In a little noticed story out yesterday, NASA had another screw-up.
LOS ANGELES, California (AP) -- A robotic NASA spacecraft designed to rendezvous with an orbiting satellite instead crashed into its target, according to a summary of the investigation released Monday.
Investigators blamed the collision on faulty navigational data that caused the DART spacecraft to believe that it was backing away from its target when it was actually bearing down on it.
The only thing remarkable about this was, well, its unremarkability. Over the past few years, we have seen the failure of several Mars missions, a special probe designed to collect comet dust and return it to earth, and of course the Columbia tragedy.
Of course, there have always been mishaps in space, while pushing the frontiers of science and technology. It is a risky adventure, and those who engage in it deserve our respect. We all saw the Challenger explode ten years ago, and we probably saw Tom Hanks re-enact the now hazily distant but all too familiar saga of Apollo 13.
But what is disturbing is that the numbers have turned around. During the 1960's and 1970's, most of our space missions, manned or unmanned, were successful. The inevitable failures were the exception, but not the rule in the early exploration of space.
Today, we see all manner of failures, and on those rare occasions when we see a success (as I blogged about in one of my very first blog posts), it seems to be the rarity, not the more numerous failures.
What has changed since the 1960's and 1970's compared to today?
How about: The missions are often more dangerous or problematical. Well, not so fast. We sent unmanned probes much farther out into space in the 1970's, including one that managed to swing by Jupiter, Saturn, Uranus and Neptune in a sort of giant pinball arrangement on its way out of the solar system. Besides, most of the mishaps have involved Mars missions (with the sojourner rovers being about the only successes of note there). But going to Mars was accomplished with very little complication by the 1970's era Viking landers, and today's mishap had to do with an unmanned mission that was heading towards a satellite in earth orbit. So it's hard to argue that the missions are more dangerous or difficult, because in general they are not.
Well, then, what about the techological changes? What about them? Isn't technology supposed to simplify things instead of making them more complicated?
How about the quality of the engineers? It is certainly true that the geniuses, headed by Werner von Braun, who gave us those early rockets have long since retired. But today we have a whole new generation of geniuses. We certainly have schools who can give them and do give them the same education (or perhaps an even more modern one) than the early NASA engineers had. After all, look at how many of those quality engineers Raytheon has?

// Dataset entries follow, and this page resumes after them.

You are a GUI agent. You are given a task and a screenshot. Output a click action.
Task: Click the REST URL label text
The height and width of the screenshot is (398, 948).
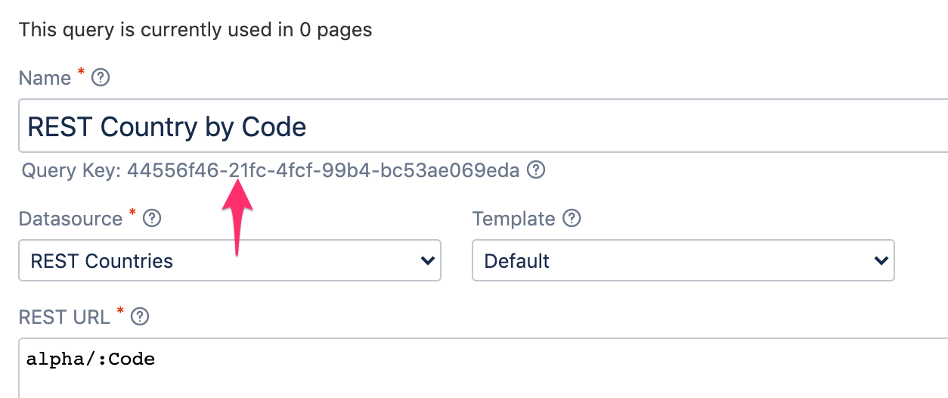(x=64, y=317)
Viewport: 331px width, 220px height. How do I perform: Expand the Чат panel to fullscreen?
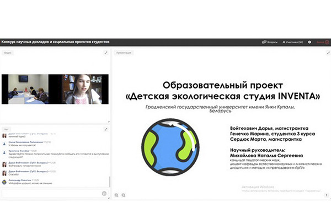106,129
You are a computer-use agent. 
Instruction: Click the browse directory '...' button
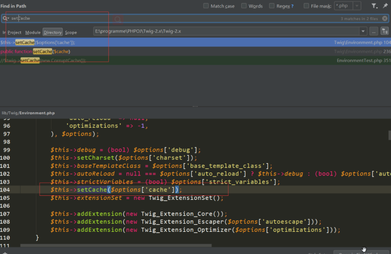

Ah, there is the problem. Not that you can blame Raytheon for hiring the best people they can get (or any other company, for that matter), but you can blame our government.
Our government has changed from one where in the 1960's and 1970's a philosophy of 'do what it takes to make it work,' to a philosophy of 'make it work for as little as it can take.' NASA started to suffer budget cuts during the Reagan era, and its budget has continued to decline since. At the same time, additional bureacrats (largely due to unspecified mandates about 'accountability') have popped up more concerned with the budget than with the overall mission of the agency.
Not that the engineers that NASA gets are bad engineers, because they're not, but it is certainly true that NASA gets second pick, after private industry, because of their low relative budget. We may not have noticed (as much) in the 1980's, because many of the original veterans were still around, and even when you starve an agency it takes a few years for the long term effects to be felt. But felt they now have been.
Conservatives love to argue that their budget cuts won't impact the service level of government. Well, at least in this case it appears that they are dead wrong about that.